United States District Court, E.D. New York
Aug 25, 2000
00-CV-3824 (UG) (E.D.N.Y. Aug. 25, 2000)

Summary

holding that Younger abstention was appropriate where the petitioner had filed a Hague Convention petition in state court previous to filing it in federal court

Summary of this case from Witherspoon v. Orange County Dept. of Social Services

Opinion

00-CV-3824 (UG)

August 25, 2000

JOSEPH LEE MATALON, New York, NY, Attorney for Plaintiff.

ROBERT D. ARENSTEIN, New York, NY, Attorney for Defendant.


MEMORANDUM AND ORDER


This action, brought under an international convention and its implementing legislation, seeks the return of plaintiffs child from the defendant, who is plaintiffs ex-wife and the child's mother, and a stay of state court custody proceedings. For the reasons discussed below, I dismiss the action under the Younger abstention doctrine.

BACKGROUND

Unless otherwise noted, the following facts are not in dispute.

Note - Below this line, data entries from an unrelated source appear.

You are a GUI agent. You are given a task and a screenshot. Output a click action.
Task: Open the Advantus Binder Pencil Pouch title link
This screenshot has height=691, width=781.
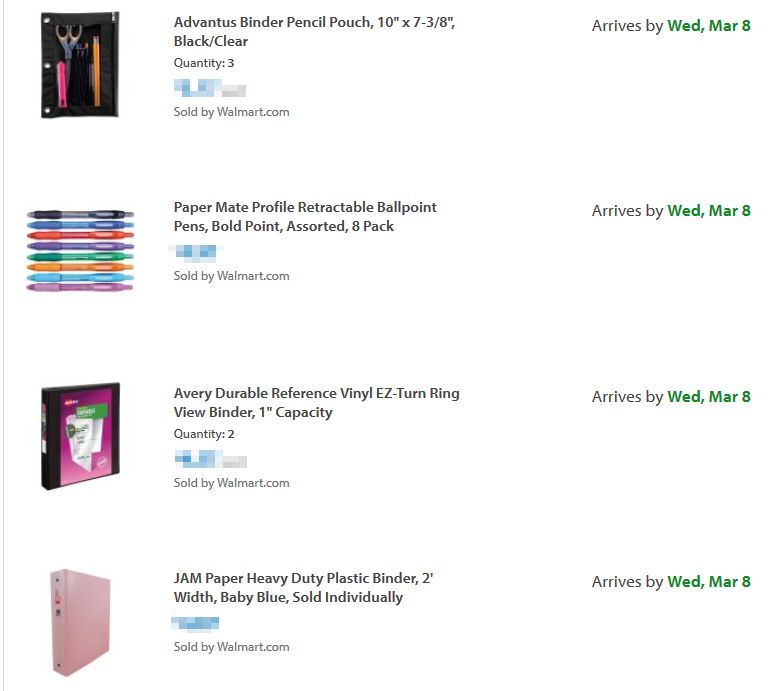click(314, 32)
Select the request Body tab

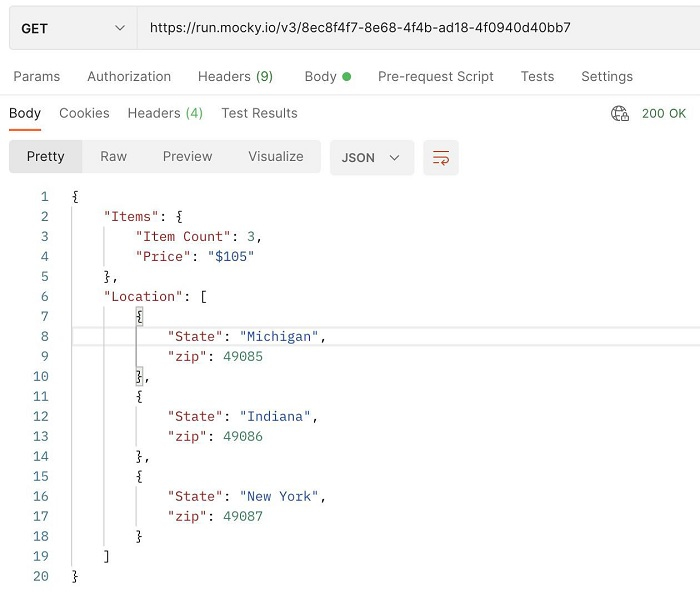[327, 77]
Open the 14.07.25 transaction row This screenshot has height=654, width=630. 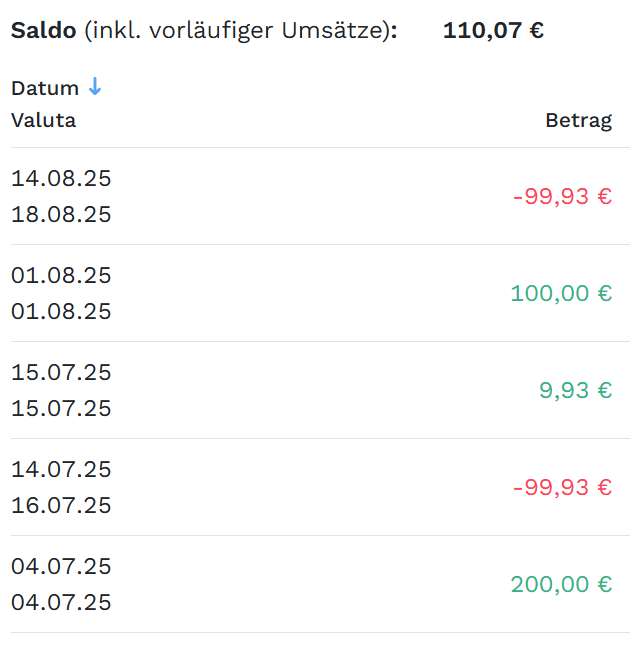tap(320, 487)
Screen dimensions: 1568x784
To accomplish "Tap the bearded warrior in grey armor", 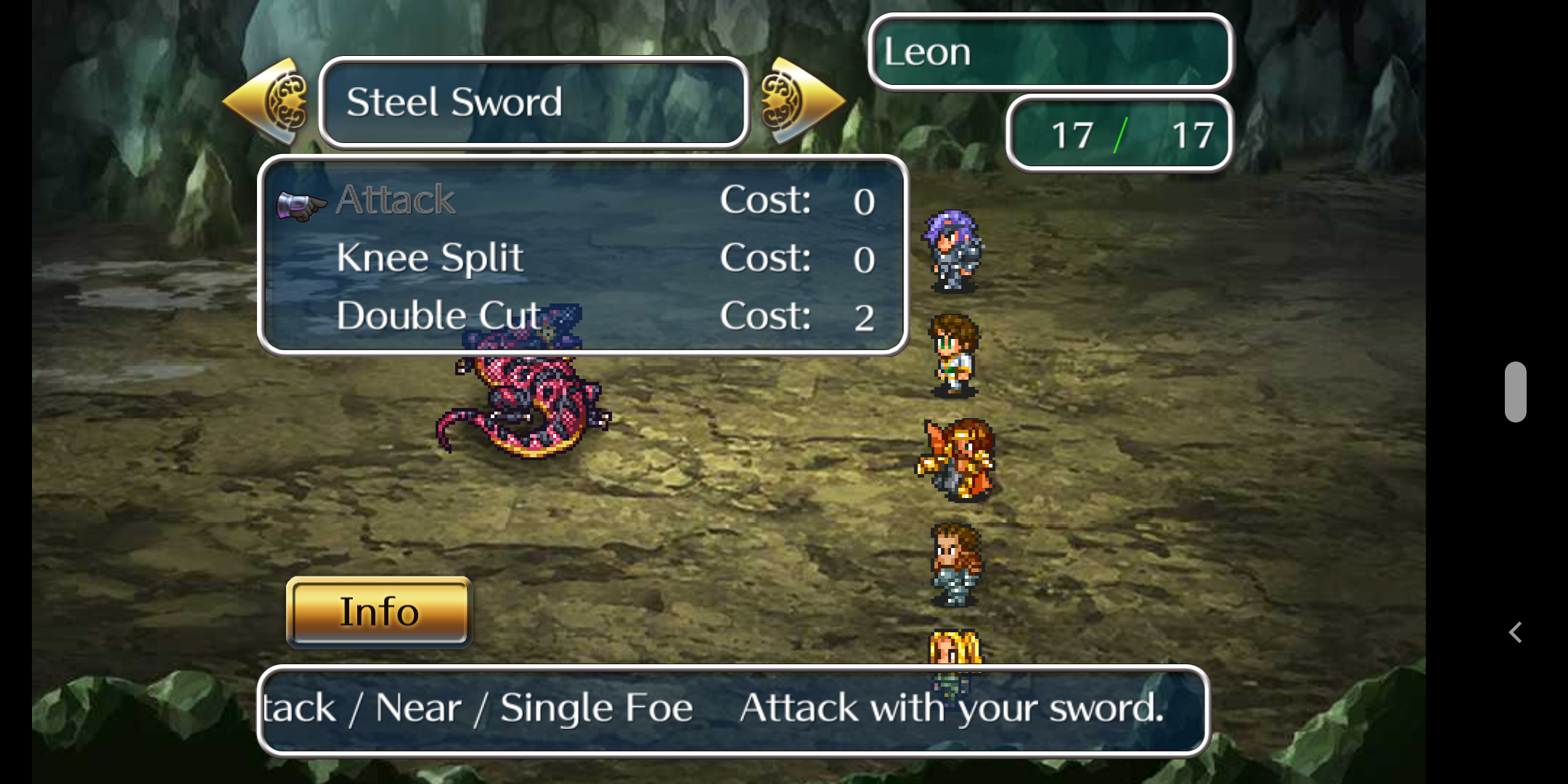I will point(956,564).
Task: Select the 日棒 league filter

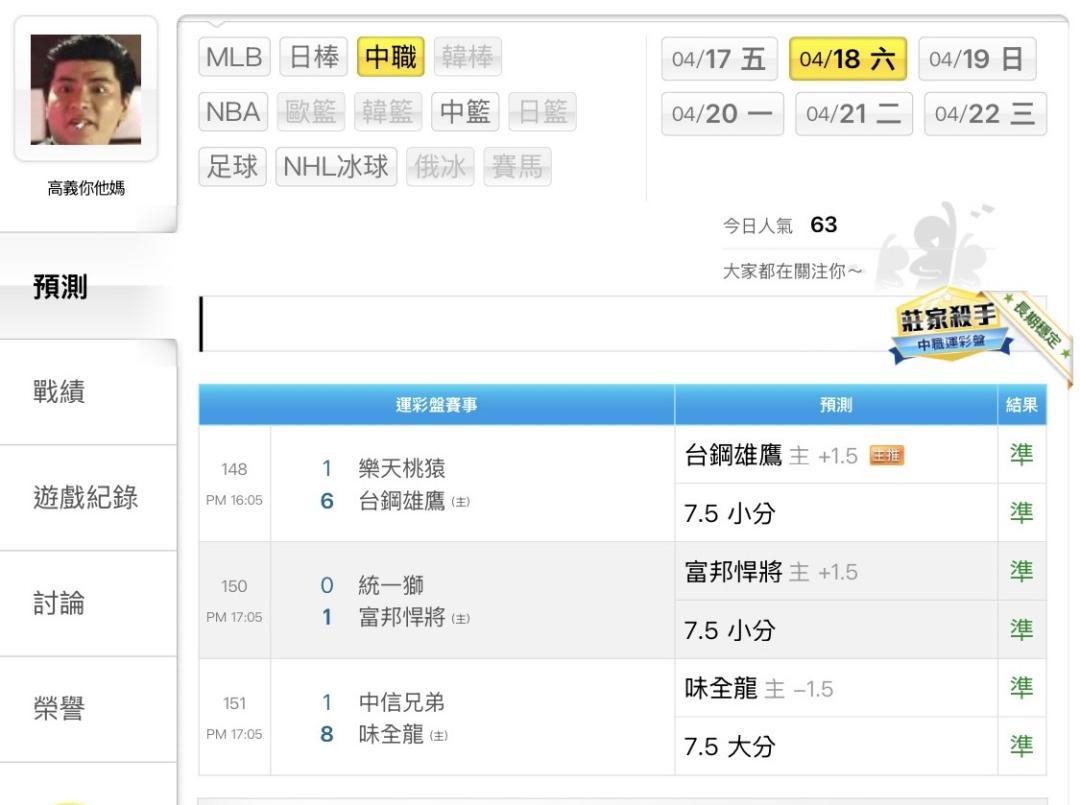Action: coord(312,58)
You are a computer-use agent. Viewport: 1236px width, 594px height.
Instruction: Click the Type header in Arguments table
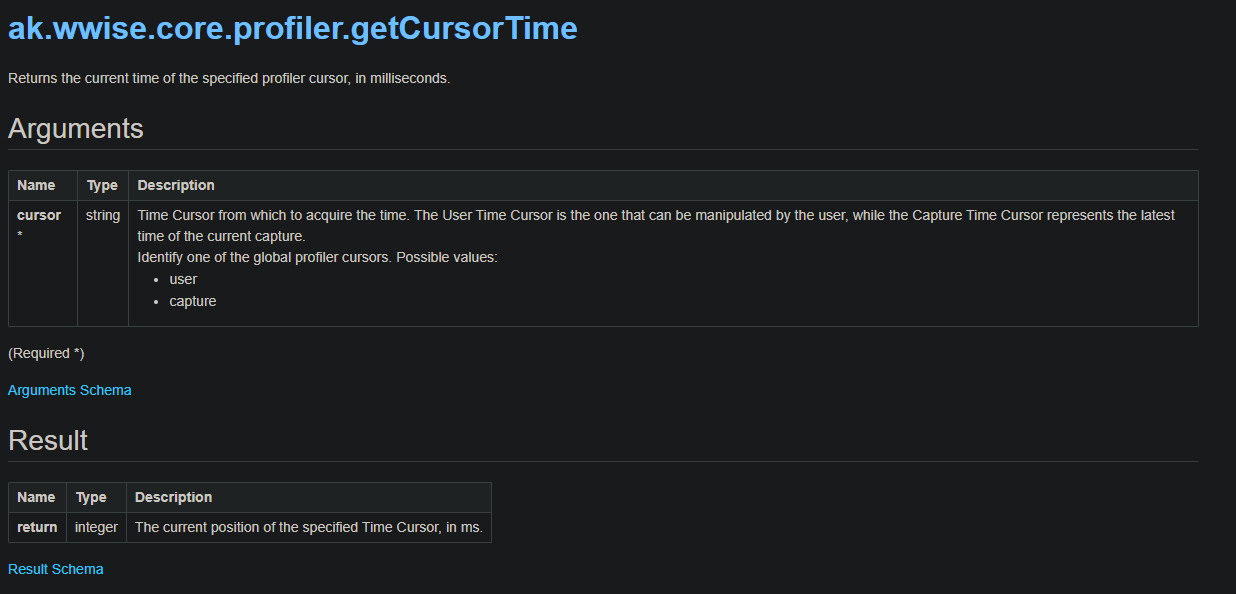point(103,185)
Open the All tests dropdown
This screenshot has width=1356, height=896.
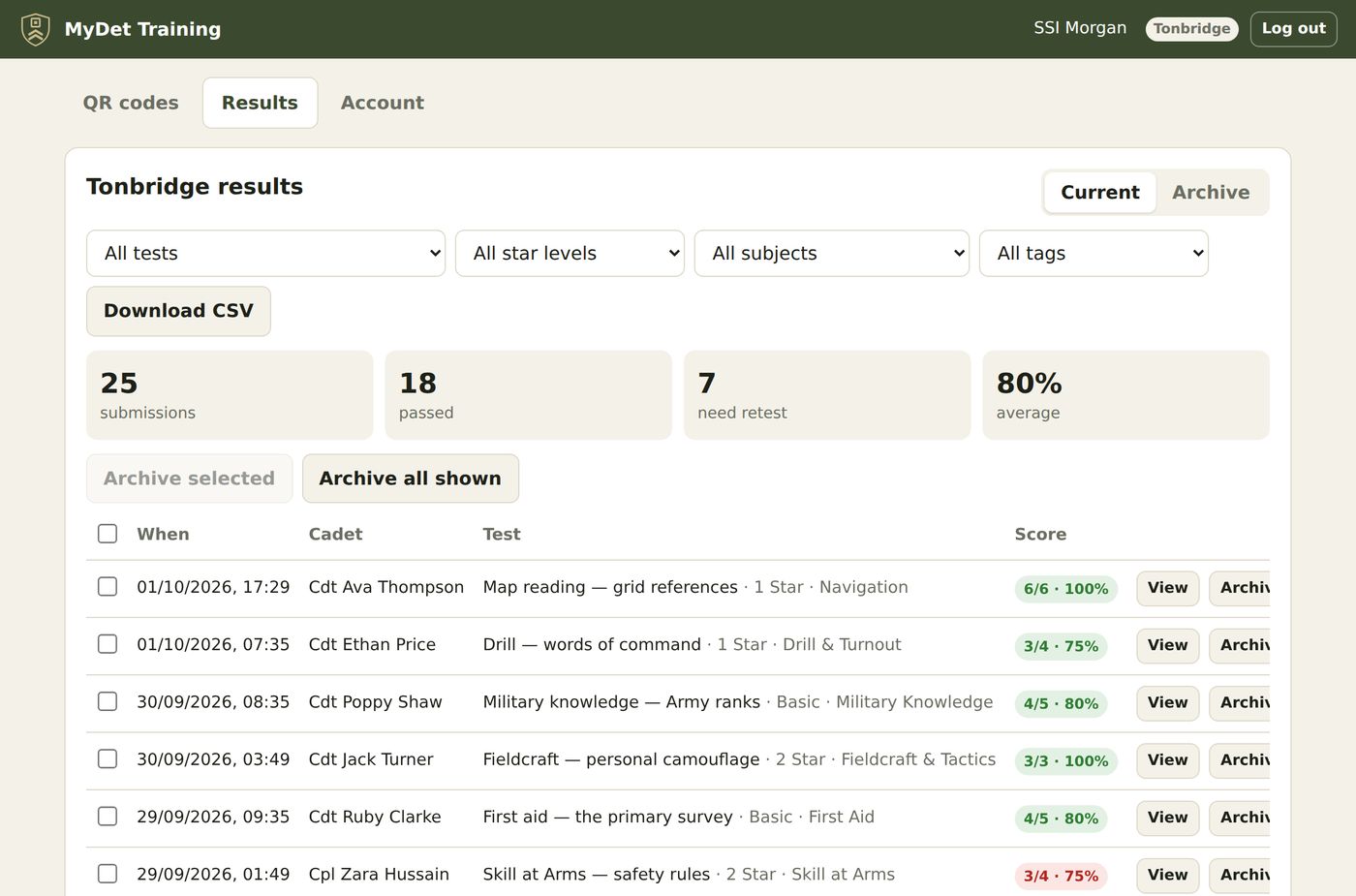point(265,253)
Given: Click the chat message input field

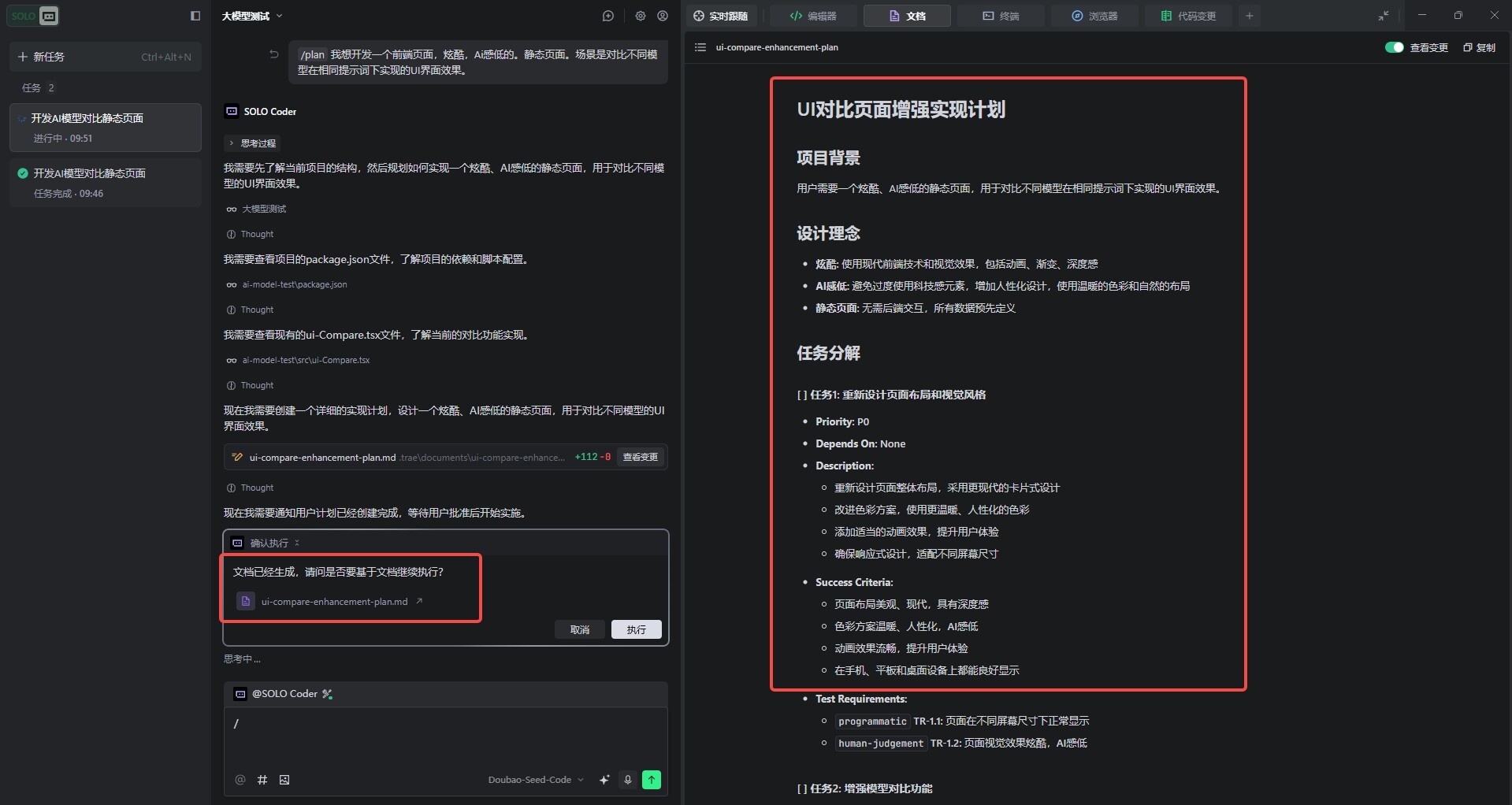Looking at the screenshot, I should click(x=445, y=736).
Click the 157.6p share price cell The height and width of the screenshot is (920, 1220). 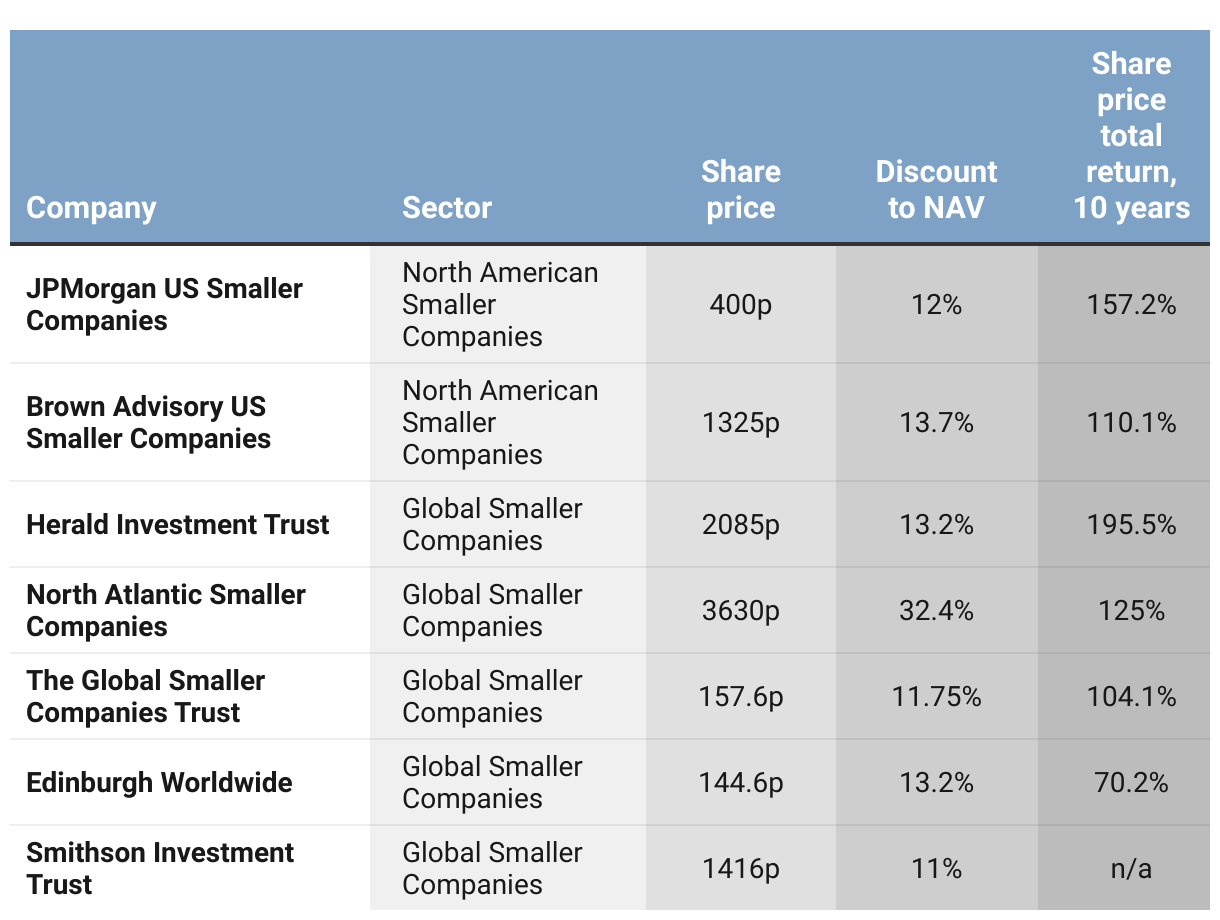(x=741, y=697)

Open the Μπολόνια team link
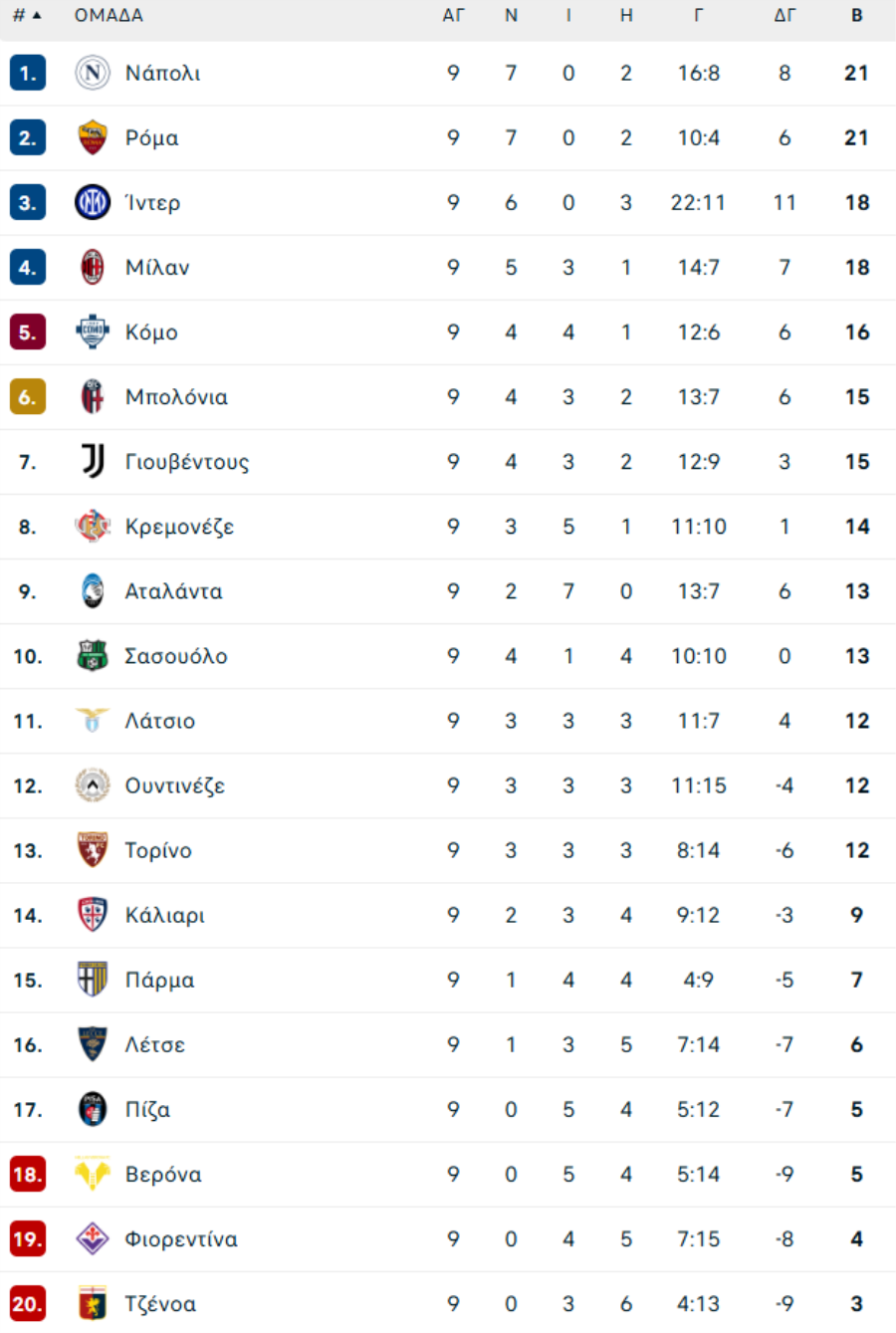click(176, 397)
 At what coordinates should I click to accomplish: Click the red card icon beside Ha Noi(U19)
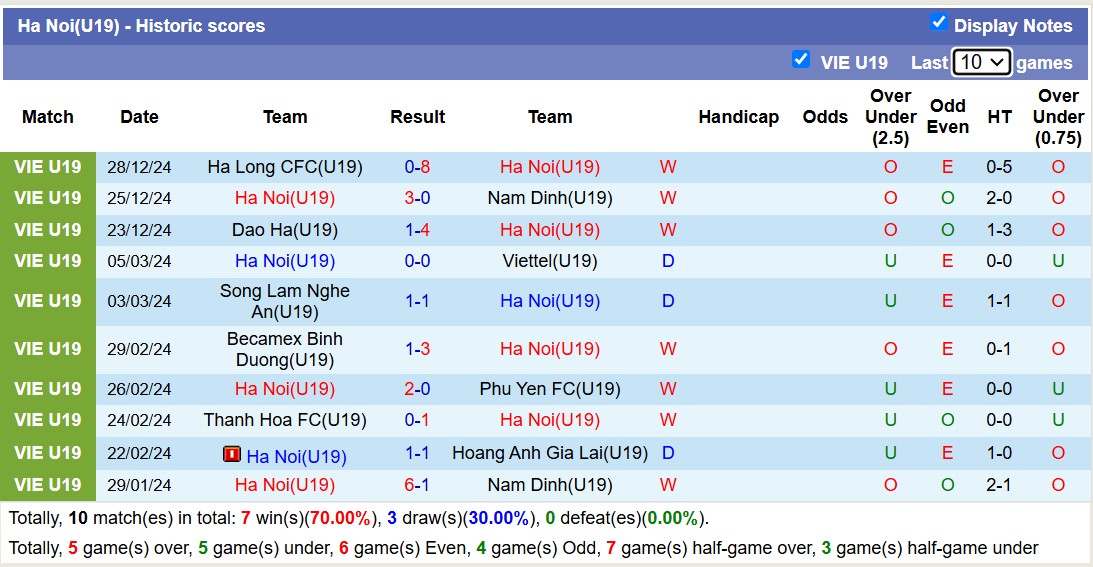[232, 455]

Plaintiff Gad Grieve and Defendant Elisheva Tamerin were married on July 7, 1995, in Israel. (Declaration of Gad Grieve, July 27, 2000, ("Grieve Declaration") ¶ 2.) On April 16, 1996, Tamerin and Grieve had a child, Simcha Zissell. (Amended Complaint, ¶ 9.) In September 1997, Tamerin and Grieve received a divorce order by the Beth Din of Rabbi Nissim Karelitz, and, pursuant to a private agreement, Grieve was awarded custody of Simcha, with Tamerin having visitation rights. (Grieve Declaration, ¶¶ 2, 6; Affidavit of Elisheva Tamerin in Opposition to Order to Show Cause ("Tamerin Affidavit"), ¶¶ 2, 4.) The parties dispute whether Tamerin's participation in the process was knowing and voluntary and what, if any, legal effect on custody the decree by this rabbinical court has under Israeli law.

On December 19, 1999, Grieve and Simcha went to England. (Grieve Declaration, ¶ 11.) On January 19, 2000, the two traveled to New York. ( Id., ¶ 12.) Grieve contends that he intended to stay only briefly in order to find a wife, ( id.), while Tamerin contends that Grieve intended to settle in New York permanently, (Affirmation of Robert D. Arenstein in Opposition to Order to Show Cause ("Arenstein Affirmation"), ¶ 9.) Grieve contends that this travel with Simcha was authorized by his divorce agreement and Israeli law, while Tamerin argues that the travel was in violation of both.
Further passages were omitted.